■ **WHAT IS NEEDED**:
A word-for-word copy of the records that follow is needed, with every picture omitted.

■ **GIVEN DATA**:

• • • •

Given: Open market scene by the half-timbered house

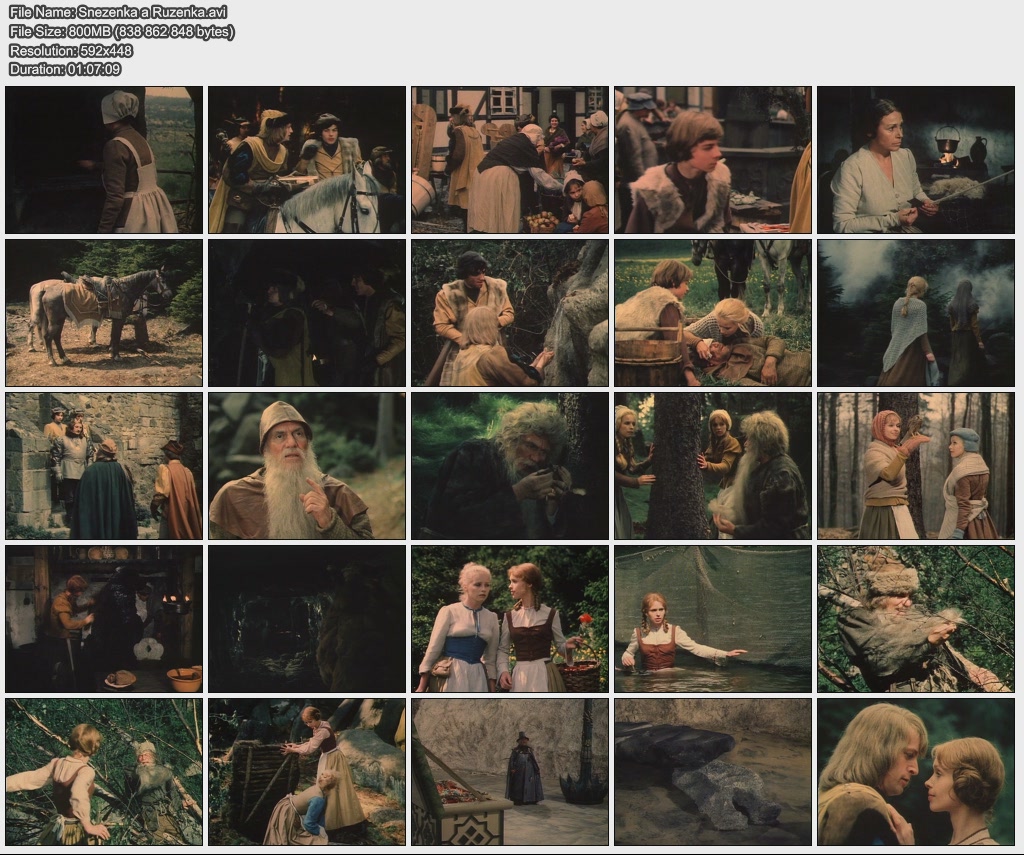Looking at the screenshot, I should point(510,160).
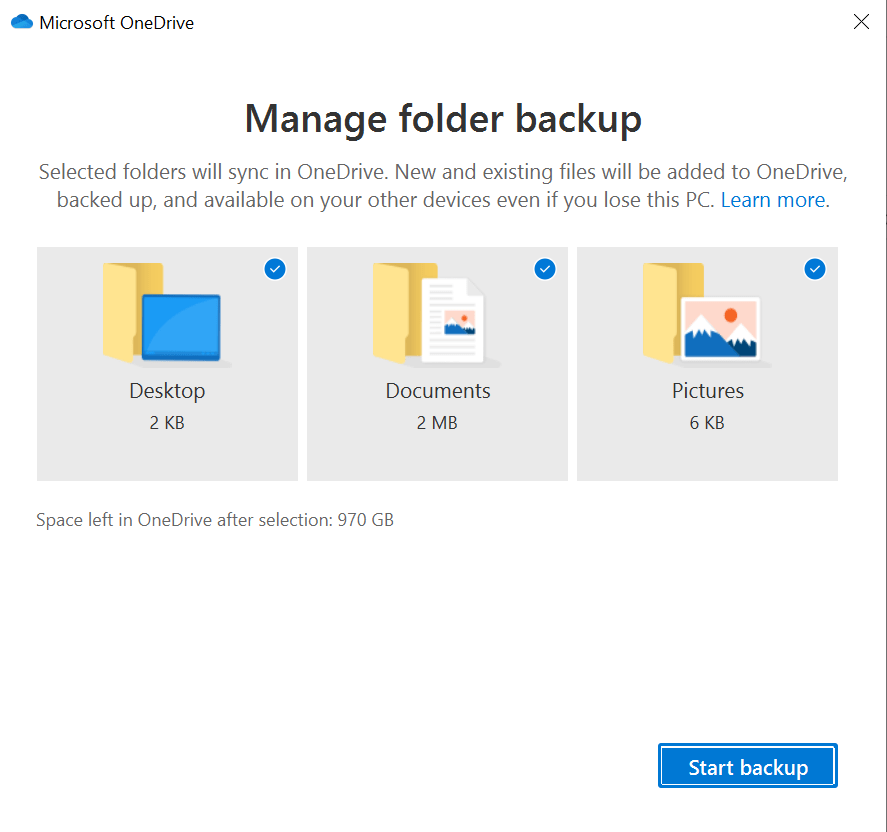
Task: Open the Learn more link
Action: tap(773, 199)
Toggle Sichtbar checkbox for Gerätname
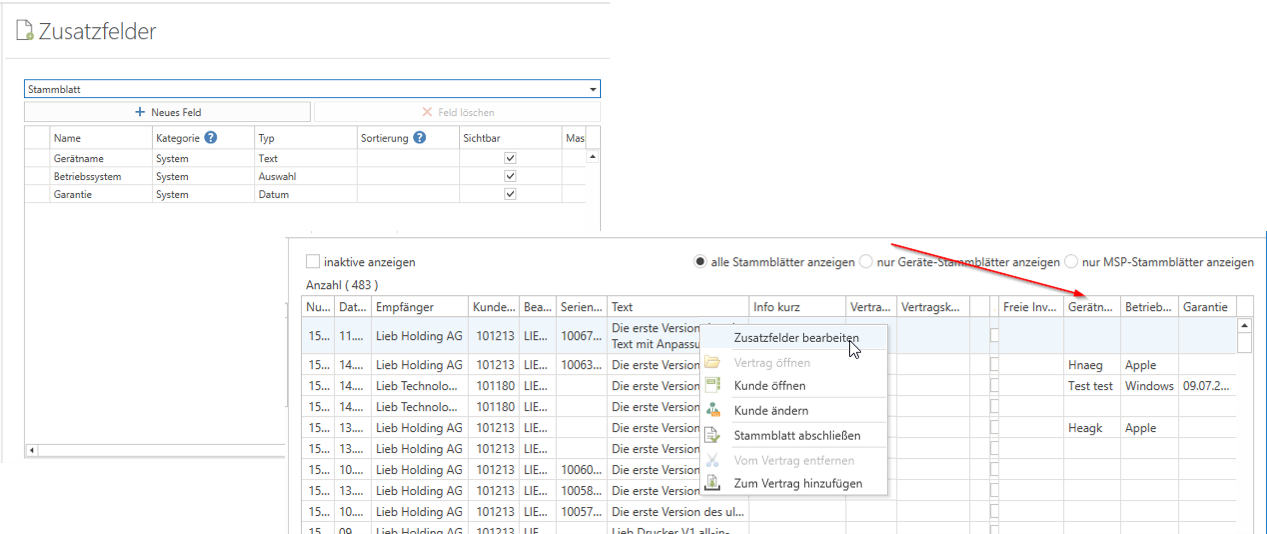The width and height of the screenshot is (1267, 534). coord(510,158)
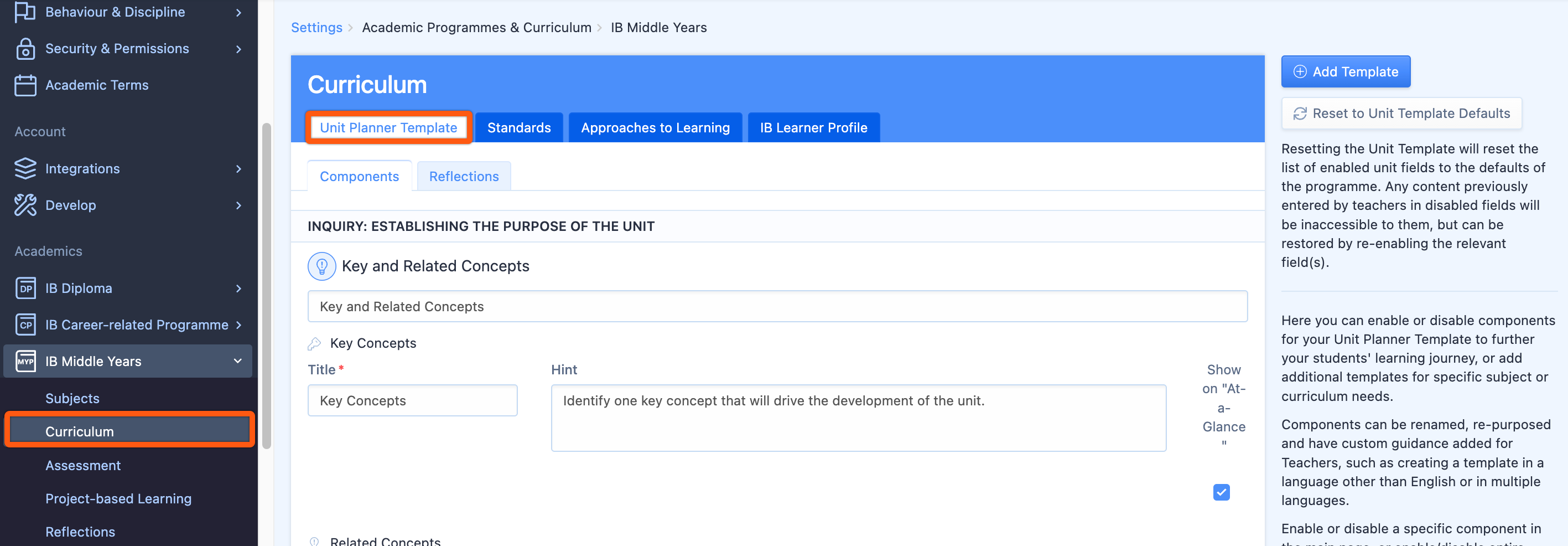This screenshot has width=1568, height=546.
Task: Click the IB Career-related Programme CP icon
Action: [x=25, y=325]
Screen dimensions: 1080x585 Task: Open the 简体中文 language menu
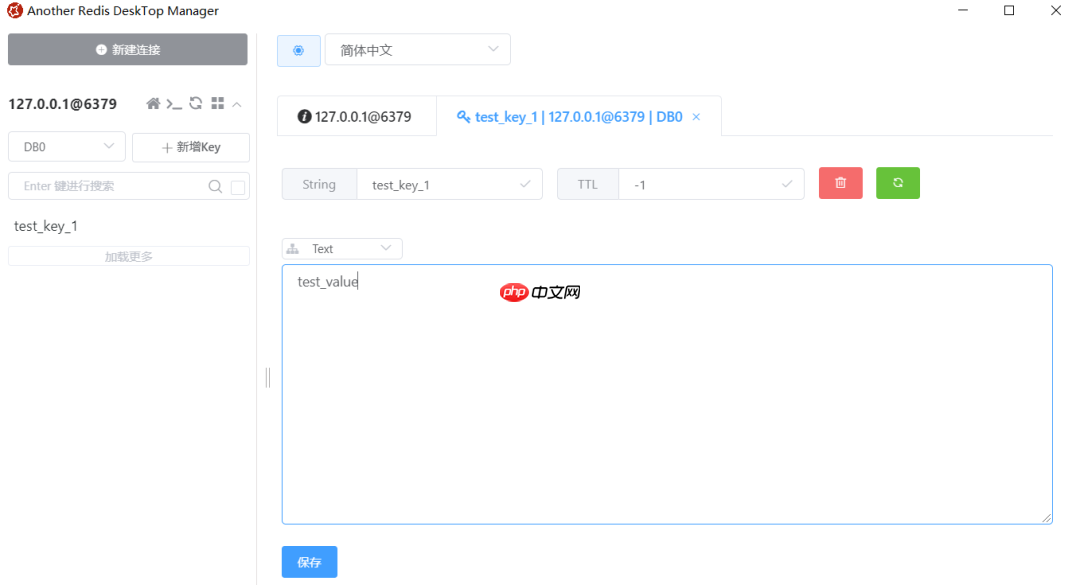(x=417, y=49)
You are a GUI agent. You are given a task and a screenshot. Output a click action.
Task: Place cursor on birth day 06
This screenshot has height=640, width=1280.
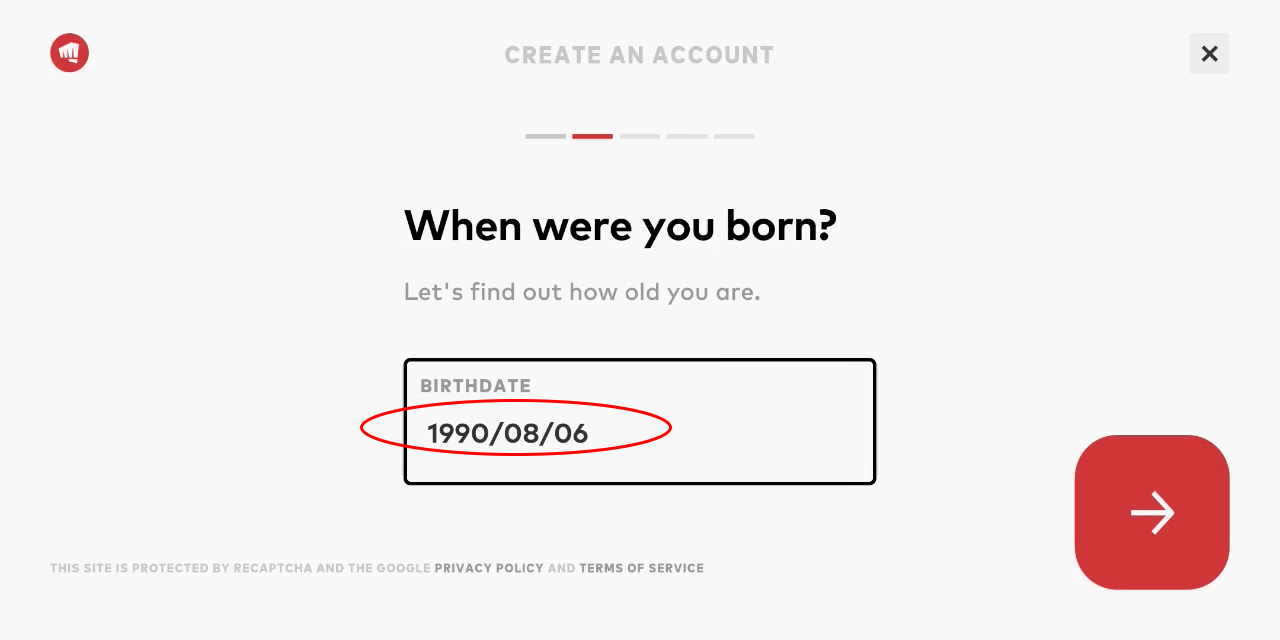coord(570,433)
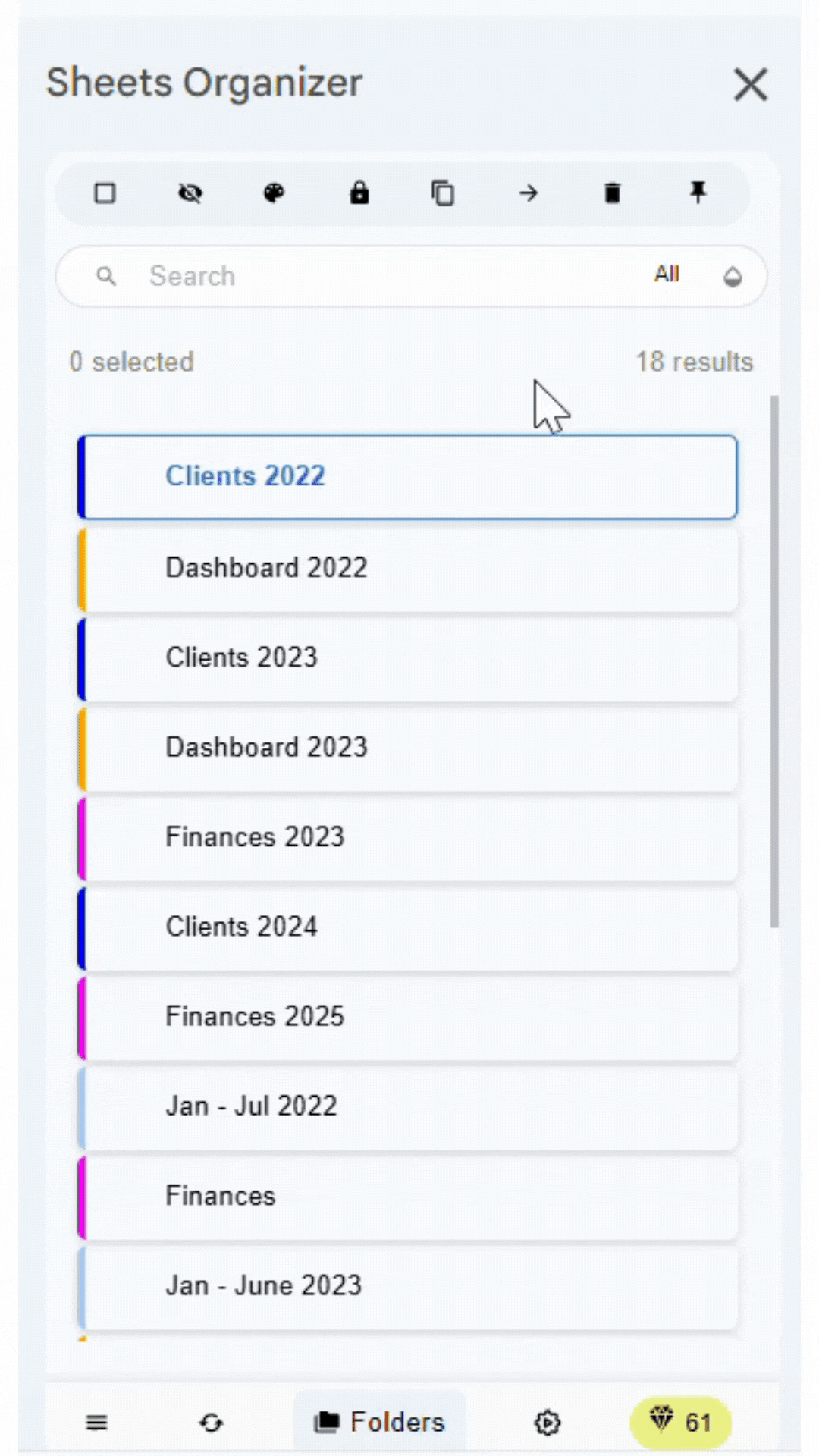Switch to the Folders tab
819x1456 pixels.
coord(379,1423)
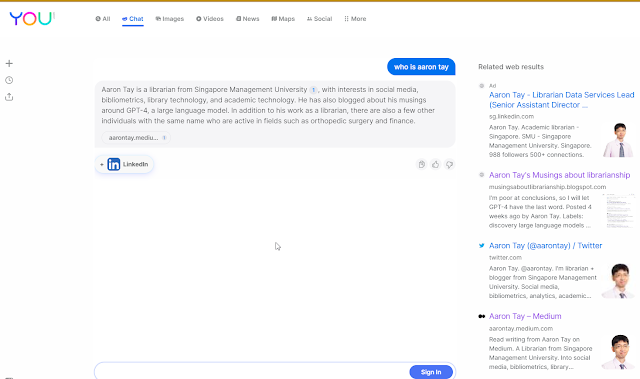
Task: Click the Aaron Tay Medium profile thumbnail
Action: (x=618, y=352)
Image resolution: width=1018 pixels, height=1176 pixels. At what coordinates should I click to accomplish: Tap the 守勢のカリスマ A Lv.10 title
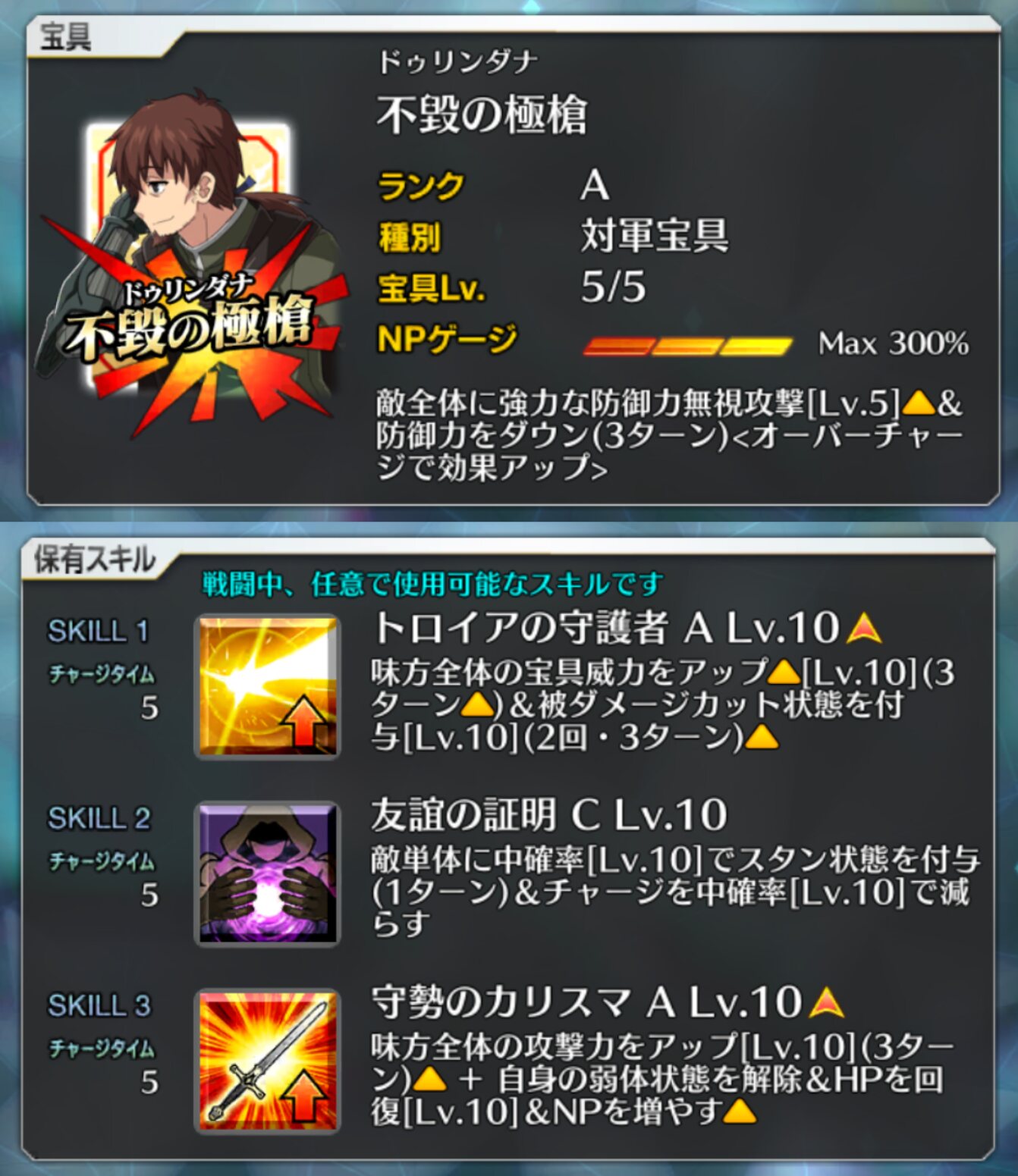point(586,1002)
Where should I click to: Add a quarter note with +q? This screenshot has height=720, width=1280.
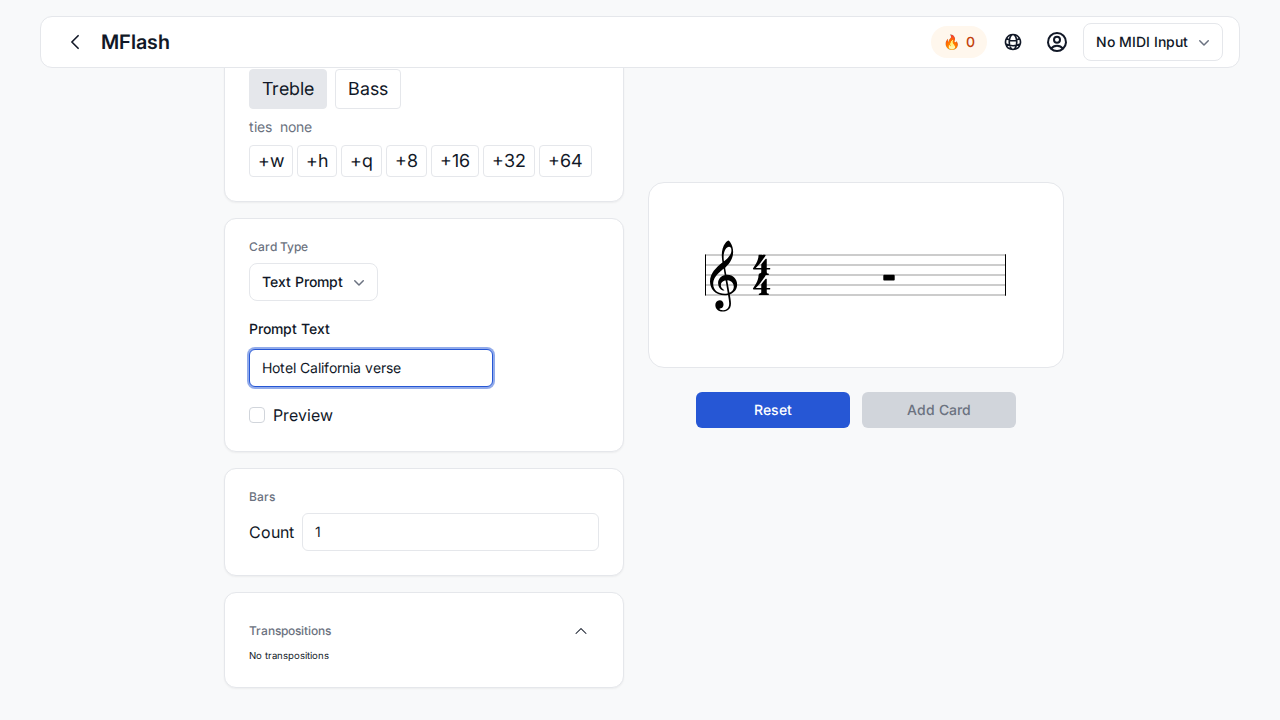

• • • •

■ **YOUR SOLUTION**:
Given: Open market scene by the half-timbered house

Looking at the screenshot, I should point(510,160).
Task: Open the Learn more link
Action: tap(773, 199)
Toggle Sichtbar checkbox for Gerätname
The width and height of the screenshot is (1267, 534). coord(510,158)
This screenshot has width=1568, height=546.
Task: Click the IB Career-related Programme CP icon
Action: [x=25, y=325]
Screen dimensions: 1080x585 Task: Open the 简体中文 language menu
(x=417, y=49)
You are a GUI agent. You are given a task and a screenshot. Output a click action.
Task: Place cursor on birth day 06
This screenshot has height=640, width=1280.
coord(570,433)
Switch to the Folders tab
819x1456 pixels.
coord(379,1423)
Task: Click the Aaron Tay Medium profile thumbnail
Action: (x=618, y=352)
Image resolution: width=1018 pixels, height=1176 pixels. At what coordinates should I click to accomplish: Tap the 守勢のカリスマ A Lv.10 title
point(586,1002)
Where should I click to: Add a quarter note with +q? This screenshot has height=720, width=1280.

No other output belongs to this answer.